## [Exercise material]

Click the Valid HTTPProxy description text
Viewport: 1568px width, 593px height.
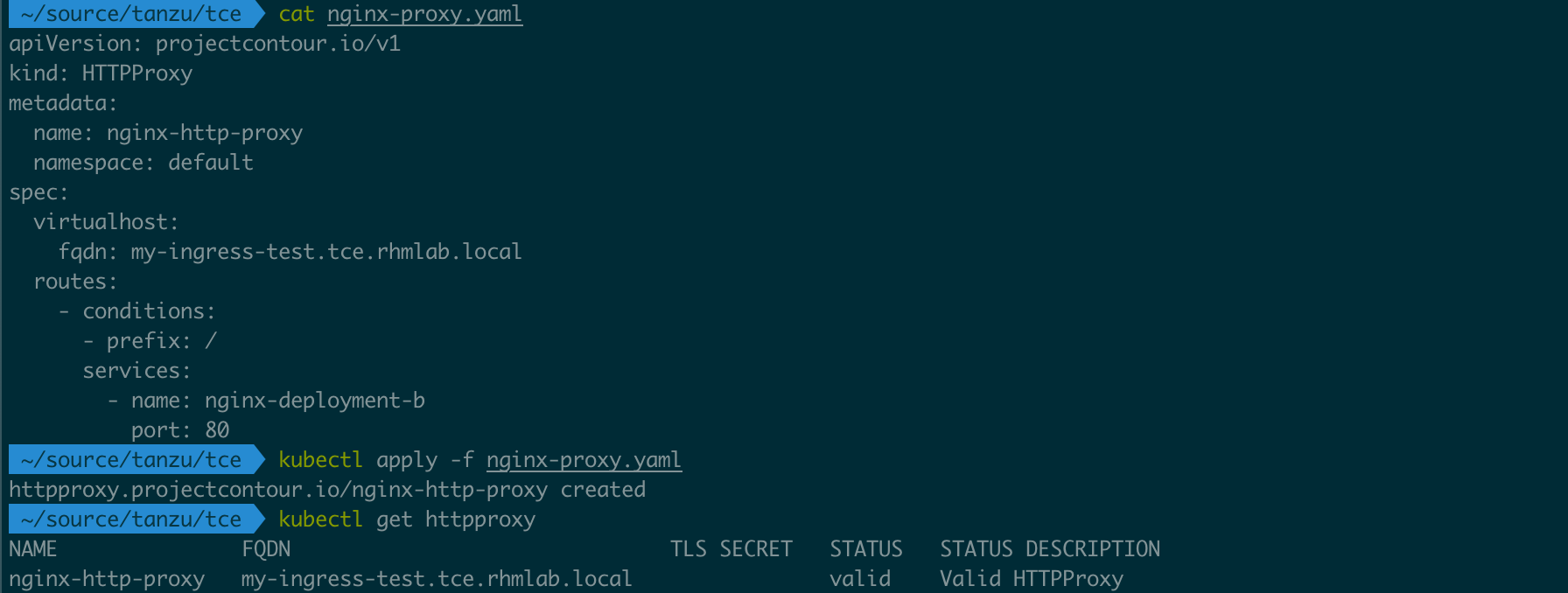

==

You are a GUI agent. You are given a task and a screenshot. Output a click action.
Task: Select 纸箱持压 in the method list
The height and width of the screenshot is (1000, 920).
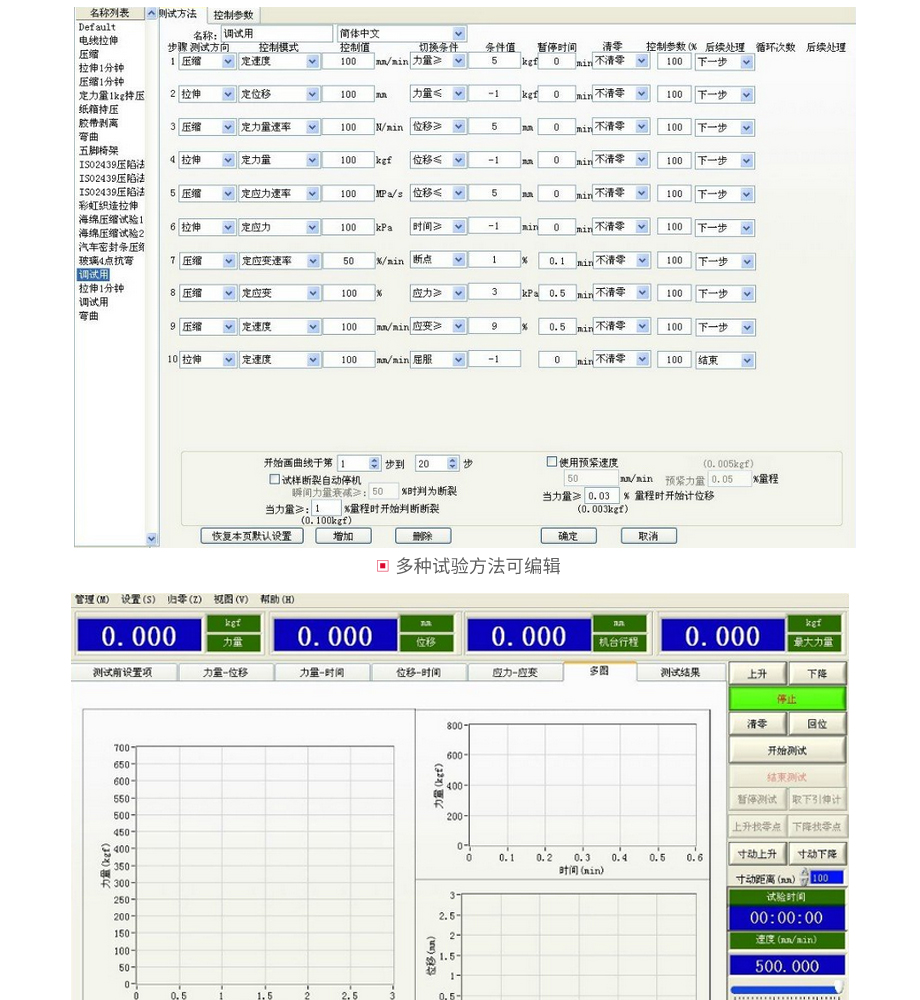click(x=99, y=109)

...

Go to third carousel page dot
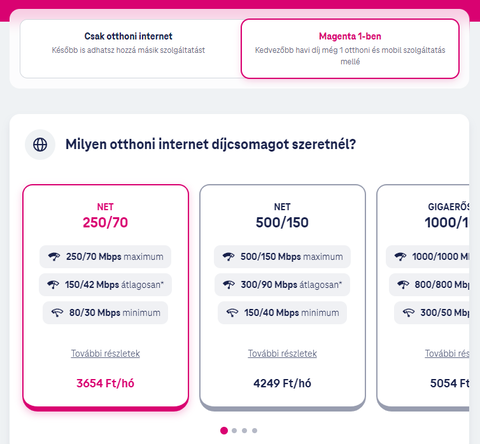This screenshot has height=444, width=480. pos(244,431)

## [Activity]
Look above for the line holding "Click the Valid HTTPProxy description text", then set down exactly that line and every line after it up to and including the line holding "Viewport: 1568px width, 593px height.", with nothing else.

## [Reply to the exercise]
Click the Valid HTTPProxy description text
Viewport: 1568px width, 593px height.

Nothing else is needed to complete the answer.